Finally, the agent is wrapped in a FastAPI service. An asynchronous “ask” endpoint streams results back to clients using Server-Sent Events (text/event-stream). A response generator converts the agent’s content chunks and tool execution records into JSON payloads so clients can render both the evolving text and the underlying tool activity. Environment variables control the model name and provider so local development can use Ollama while production swaps to Gemini 2.5 Flash.

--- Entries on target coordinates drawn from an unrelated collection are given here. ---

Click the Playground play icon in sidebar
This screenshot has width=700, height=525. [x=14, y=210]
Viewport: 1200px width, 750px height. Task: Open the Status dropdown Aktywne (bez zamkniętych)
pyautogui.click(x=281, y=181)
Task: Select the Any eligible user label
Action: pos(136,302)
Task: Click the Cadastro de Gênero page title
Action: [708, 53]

Packaging and deployment complete the pipeline. A multi-stage Docker build reduces the shipped image size by separating dependency compilation from runtime. Docker Compose runs the container locally with host access settings, health checks hit the root endpoint every 30 seconds, and the same container is deployed to Render as a Docker web service. In production, the API behaves the same but uses Gemini 2.5 Flash, delivering faster responses while preserving the streaming interface and tool-call transparency.

Cornell Notes

The project builds a tool-using AI agent that converts units, then turns it into a streaming REST API and deploys it in Docker. The agent works as a loop: an LM reads the user request, decides whether to stop or call one of several conversion tools, and then uses tool outputs to generate the final answer. It starts with a single weight-conversion tool, then adds streaming responses, a max-iteration guard, and additional tools for distance and temperature so one query can trigger multiple tool calls. MLflow tracing records prompts, tool calls, and results for debugging and monitoring. FastAPI exposes an async SSE endpoint that streams both text chunks and tool execution details, with environment variables switching models from local Ollama to Gemini 2.5 Flash in production.

How does the agent decide when to call a tool versus when to finish the response?

The agent runs an iterative loop where each cycle sends the current chat history to the LM. The LM either returns a “stop” decision or emits a tool call. When a tool call is present, the code invokes the named tool with the provided arguments, appends the tool result back into the history, and continues. When no tool calls remain, the loop ends and the LM’s final response is returned to the user.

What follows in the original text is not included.